Step 1: Open Network settings and then, select TCP/IPv4 and click Properties button.
Control Panel\Network and Internet\Network Connections
Change to DNS settings to refer Active Directory Host.
Step 2: Open System and click Change settings link which is lower-right.
Step 3: Move to Computer Name tab and click Change button.
Step 4: Check a box Domain and input domain name and next, click OK button.
Step 5: Authentication is required, authenticate with a domain User in Active Directory.
Step 6: After successful authentication, Welcome message is shown like follows. Restart the Computer once.
Step 7: On the logon screen after restarting Computer, click another user to switch Domain user to logon. Authenticate with a Domain user you added.

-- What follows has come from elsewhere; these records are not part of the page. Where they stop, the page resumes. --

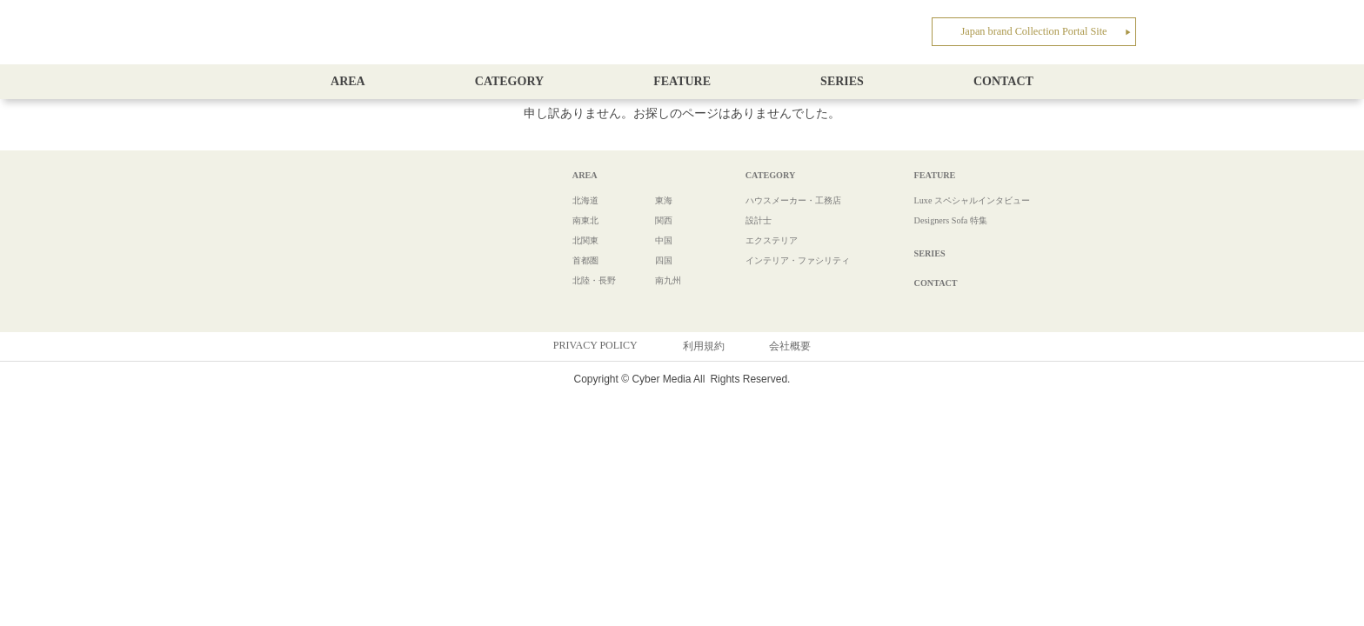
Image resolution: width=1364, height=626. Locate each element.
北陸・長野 (584, 280)
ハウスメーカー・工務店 (773, 200)
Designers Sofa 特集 (934, 220)
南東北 (573, 220)
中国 (645, 240)
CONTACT (1003, 81)
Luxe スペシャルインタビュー (960, 200)
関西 (645, 220)
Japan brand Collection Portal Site (1046, 29)
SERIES (842, 81)
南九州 (650, 280)
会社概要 (790, 345)
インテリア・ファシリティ (778, 260)
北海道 (573, 200)
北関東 (573, 240)
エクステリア (747, 240)
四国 (645, 260)
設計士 (731, 220)
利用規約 (704, 345)
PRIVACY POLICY (595, 344)
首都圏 (573, 260)
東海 (645, 200)
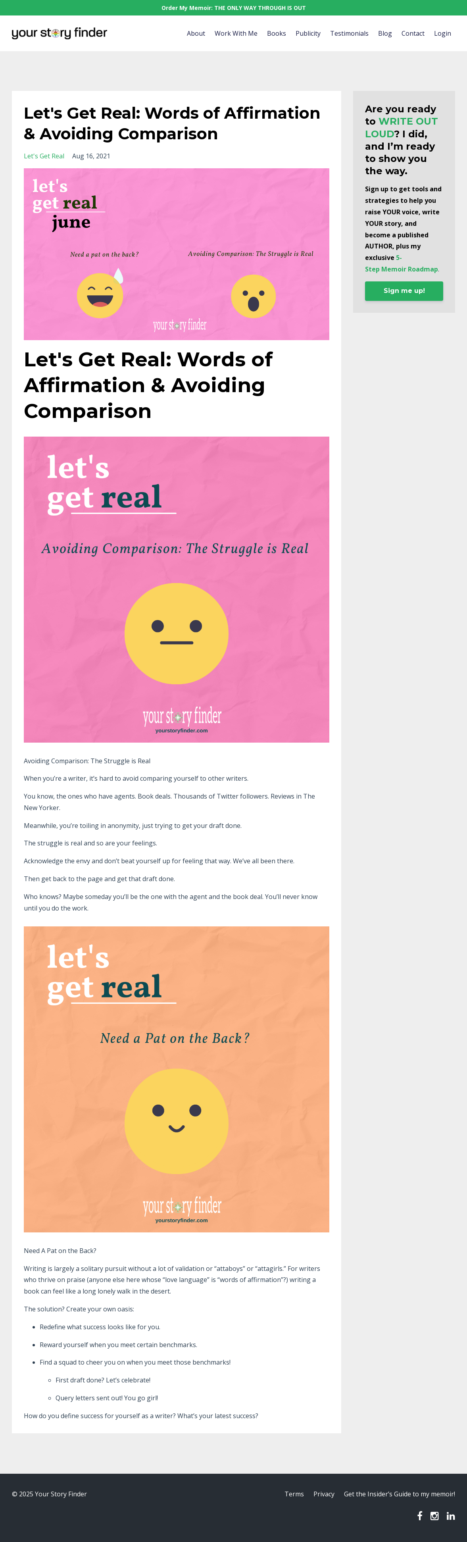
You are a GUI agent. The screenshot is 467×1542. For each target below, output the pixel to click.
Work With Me (236, 33)
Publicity (308, 33)
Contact (413, 33)
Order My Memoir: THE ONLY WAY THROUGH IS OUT (233, 8)
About (196, 33)
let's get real (44, 156)
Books (276, 33)
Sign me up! (404, 291)
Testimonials (349, 33)
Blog (385, 33)
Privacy (323, 1494)
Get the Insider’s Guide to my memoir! (399, 1494)
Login (442, 33)
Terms (294, 1494)
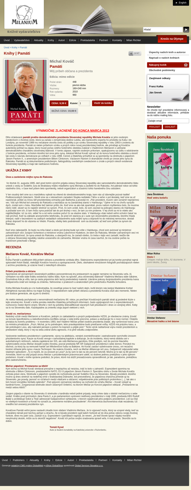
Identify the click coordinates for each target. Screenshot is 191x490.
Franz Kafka (156, 86)
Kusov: (74, 103)
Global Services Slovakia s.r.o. (89, 465)
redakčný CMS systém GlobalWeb (27, 465)
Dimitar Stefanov (156, 318)
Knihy (14, 47)
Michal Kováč (62, 61)
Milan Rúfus (153, 253)
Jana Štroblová (155, 194)
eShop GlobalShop (54, 465)
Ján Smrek (155, 92)
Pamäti (23, 47)
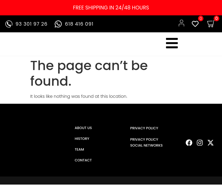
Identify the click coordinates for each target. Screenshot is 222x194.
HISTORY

Step 8: You have just Logon to Active Directory Domain.
Add User Accounts
Step 1: Run Server Manager and click Tools -> Active Directory Users and Computers.
Step 2: Right-Click Users on left tree and select New -> User.
Step 3: Input Username and Logon name for a new user.
Step 4: Set initial password for a new User.
Step 5: Check contents you set and click Finish button.
Step 6: A new user is just added.
Add Group Accounts
Step 1: Run Server Manager and open Tools -> Active Directory Users and Computers, next, Click with right button Users on left tree and select New -> Group.
Step 2: Input a Group name you’d like to add.
Step 3: A new Group is just added.
Step 4: For adding users in a Group,
Right Click the Group and Open Properties.
Step 5: Move to Member tab and Click Add button.
Step 6: Input a user you’d like to add to this Group and Click OK.
Step 7: Confirm the Properties of the user you added to the Group.
Add Organizational Unit
Step 1: Run Server Manager and open Tools -> Active Directory Users and Computers, next, right-Click your domain name on the left tree and select New -> Organizational Unit.
Step 2: Set any name for OU.
Step 3: A new Organizational Unit is just created.
Step 4: It’s possible to configure hierarchical design for Organizational Unit.
Add Computer Accounts
By default settings, if you don’t add Computer Accounts by yourself, Computers can join in Domain with common users rights who don’t have admin privileges. So if you’d like to limit authentication users when computers join to Domain, Add Computer Accounts beforehand.
Step 1: Run Server Manager and open Tools -> Active Directory Users and Computers, next, right-Click Computers on the left tree and select New -> Computer.
Step 2: Input a new Computer name. By default, the users when used for authentication to join in Domain are Domain Admins group users, but if you’d like to change it, it’s possible to change it on User or group field.
Step 3: A new Computer is just added.